» **What to work on**:
Reproduce every line in the listing that contains the word "computer".

» **Input material**:
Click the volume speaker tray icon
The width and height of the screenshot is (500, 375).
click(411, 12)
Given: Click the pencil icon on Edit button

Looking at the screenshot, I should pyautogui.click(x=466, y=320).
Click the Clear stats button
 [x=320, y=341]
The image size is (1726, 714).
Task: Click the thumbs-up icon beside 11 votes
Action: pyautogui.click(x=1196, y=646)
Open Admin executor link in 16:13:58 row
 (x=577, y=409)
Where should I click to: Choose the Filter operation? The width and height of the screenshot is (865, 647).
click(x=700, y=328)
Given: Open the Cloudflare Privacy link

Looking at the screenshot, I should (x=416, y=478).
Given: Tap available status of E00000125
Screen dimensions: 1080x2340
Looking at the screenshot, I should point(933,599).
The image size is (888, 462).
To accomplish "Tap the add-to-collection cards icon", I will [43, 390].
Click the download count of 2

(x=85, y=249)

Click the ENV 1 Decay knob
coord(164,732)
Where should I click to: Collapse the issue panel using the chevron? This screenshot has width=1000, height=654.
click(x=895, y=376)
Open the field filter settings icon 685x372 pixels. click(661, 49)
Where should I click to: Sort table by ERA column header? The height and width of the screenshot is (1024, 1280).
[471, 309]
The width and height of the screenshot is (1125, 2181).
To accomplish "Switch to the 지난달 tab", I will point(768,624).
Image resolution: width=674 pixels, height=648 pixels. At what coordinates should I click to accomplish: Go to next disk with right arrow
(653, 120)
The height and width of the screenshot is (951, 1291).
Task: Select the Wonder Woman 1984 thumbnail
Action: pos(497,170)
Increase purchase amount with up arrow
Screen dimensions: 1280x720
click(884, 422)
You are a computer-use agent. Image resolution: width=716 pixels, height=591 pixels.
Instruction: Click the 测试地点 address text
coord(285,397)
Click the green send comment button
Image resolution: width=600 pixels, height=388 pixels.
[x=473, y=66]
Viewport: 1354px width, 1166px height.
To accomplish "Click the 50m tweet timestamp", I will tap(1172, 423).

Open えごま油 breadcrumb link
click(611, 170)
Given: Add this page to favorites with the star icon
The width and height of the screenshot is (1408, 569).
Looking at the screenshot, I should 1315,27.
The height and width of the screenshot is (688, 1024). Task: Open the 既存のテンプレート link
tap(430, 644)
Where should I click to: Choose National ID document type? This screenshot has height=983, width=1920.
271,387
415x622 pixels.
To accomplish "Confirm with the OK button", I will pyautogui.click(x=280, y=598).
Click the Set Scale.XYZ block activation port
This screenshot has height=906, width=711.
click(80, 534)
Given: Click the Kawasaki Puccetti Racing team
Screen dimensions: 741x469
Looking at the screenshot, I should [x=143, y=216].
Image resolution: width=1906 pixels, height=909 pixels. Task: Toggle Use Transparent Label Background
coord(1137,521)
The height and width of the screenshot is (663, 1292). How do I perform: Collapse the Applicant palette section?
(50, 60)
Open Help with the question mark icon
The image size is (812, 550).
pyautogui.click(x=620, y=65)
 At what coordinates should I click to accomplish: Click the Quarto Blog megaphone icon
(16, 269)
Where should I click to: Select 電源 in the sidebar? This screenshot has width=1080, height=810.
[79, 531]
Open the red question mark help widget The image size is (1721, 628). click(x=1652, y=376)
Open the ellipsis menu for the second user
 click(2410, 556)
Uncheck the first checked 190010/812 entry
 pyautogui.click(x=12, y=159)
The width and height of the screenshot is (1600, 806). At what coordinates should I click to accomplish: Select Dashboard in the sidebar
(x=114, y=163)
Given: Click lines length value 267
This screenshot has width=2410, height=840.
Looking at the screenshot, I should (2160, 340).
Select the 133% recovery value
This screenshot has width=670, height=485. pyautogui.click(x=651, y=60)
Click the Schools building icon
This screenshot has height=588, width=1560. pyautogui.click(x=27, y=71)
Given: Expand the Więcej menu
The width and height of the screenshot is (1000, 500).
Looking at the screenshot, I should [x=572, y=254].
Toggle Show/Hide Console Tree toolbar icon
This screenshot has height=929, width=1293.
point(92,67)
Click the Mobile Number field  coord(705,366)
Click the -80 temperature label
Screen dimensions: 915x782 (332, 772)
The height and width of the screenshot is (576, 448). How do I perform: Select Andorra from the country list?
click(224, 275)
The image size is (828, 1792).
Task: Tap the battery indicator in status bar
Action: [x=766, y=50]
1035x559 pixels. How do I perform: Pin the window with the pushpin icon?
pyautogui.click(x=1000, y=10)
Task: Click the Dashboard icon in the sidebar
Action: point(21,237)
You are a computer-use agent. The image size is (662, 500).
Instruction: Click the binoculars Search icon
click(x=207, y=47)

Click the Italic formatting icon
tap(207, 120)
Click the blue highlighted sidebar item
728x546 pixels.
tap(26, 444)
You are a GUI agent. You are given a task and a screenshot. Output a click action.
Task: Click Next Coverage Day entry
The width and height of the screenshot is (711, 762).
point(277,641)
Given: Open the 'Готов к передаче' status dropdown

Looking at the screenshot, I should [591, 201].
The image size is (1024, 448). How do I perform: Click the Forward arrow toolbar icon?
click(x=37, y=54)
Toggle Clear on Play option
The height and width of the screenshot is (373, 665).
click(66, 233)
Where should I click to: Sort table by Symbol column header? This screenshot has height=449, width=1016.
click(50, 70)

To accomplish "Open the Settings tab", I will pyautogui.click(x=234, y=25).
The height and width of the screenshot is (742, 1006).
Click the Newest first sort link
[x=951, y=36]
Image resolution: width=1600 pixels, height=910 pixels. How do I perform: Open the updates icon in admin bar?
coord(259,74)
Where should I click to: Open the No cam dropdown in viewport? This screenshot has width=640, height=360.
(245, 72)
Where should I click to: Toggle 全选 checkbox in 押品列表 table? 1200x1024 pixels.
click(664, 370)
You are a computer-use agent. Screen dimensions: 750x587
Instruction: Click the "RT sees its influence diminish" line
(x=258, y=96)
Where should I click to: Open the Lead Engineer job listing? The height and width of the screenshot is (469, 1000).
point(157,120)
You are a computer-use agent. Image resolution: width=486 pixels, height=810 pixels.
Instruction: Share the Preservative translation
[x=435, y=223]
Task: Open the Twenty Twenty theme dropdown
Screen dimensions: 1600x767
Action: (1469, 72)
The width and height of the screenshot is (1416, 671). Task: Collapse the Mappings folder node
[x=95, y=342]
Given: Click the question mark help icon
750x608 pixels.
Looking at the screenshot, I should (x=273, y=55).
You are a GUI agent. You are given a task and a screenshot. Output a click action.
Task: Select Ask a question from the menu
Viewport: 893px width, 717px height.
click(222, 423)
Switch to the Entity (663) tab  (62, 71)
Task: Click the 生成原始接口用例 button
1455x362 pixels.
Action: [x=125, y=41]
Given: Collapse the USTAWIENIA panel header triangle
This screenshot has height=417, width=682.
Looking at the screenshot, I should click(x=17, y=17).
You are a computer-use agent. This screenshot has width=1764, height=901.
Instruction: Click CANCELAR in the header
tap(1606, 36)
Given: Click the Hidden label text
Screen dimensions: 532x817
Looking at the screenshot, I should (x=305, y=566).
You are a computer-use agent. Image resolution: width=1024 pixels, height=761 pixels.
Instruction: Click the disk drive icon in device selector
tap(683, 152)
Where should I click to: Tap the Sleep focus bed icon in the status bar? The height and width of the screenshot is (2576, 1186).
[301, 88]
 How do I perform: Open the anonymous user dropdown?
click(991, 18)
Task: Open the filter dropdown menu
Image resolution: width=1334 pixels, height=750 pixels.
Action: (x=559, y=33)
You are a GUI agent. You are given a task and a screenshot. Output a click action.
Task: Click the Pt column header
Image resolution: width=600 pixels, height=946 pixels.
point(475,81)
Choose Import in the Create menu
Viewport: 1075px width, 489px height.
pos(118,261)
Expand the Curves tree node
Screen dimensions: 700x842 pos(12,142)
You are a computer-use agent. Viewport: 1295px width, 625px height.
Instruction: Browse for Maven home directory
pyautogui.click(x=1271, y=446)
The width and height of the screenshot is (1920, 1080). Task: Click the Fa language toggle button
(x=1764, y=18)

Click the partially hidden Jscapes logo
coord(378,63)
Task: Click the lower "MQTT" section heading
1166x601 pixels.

» **Solution to this exercise**:
You are a computer-use agent. Image resolution: width=716 pixels, height=591 pixels.
You are a computer-use agent. The image size is (662, 500).
You are a computer-use agent. Screen dimensions: 750x587
You are a computer-use agent. Image resolution: width=486 pixels, height=810 pixels.
You are a computer-use agent. This screenshot has width=1764, height=901.
You are a computer-use agent. Image resolution: width=1024 pixels, height=761 pixels.
You are a computer-use agent. Viewport: 1295px width, 625px height.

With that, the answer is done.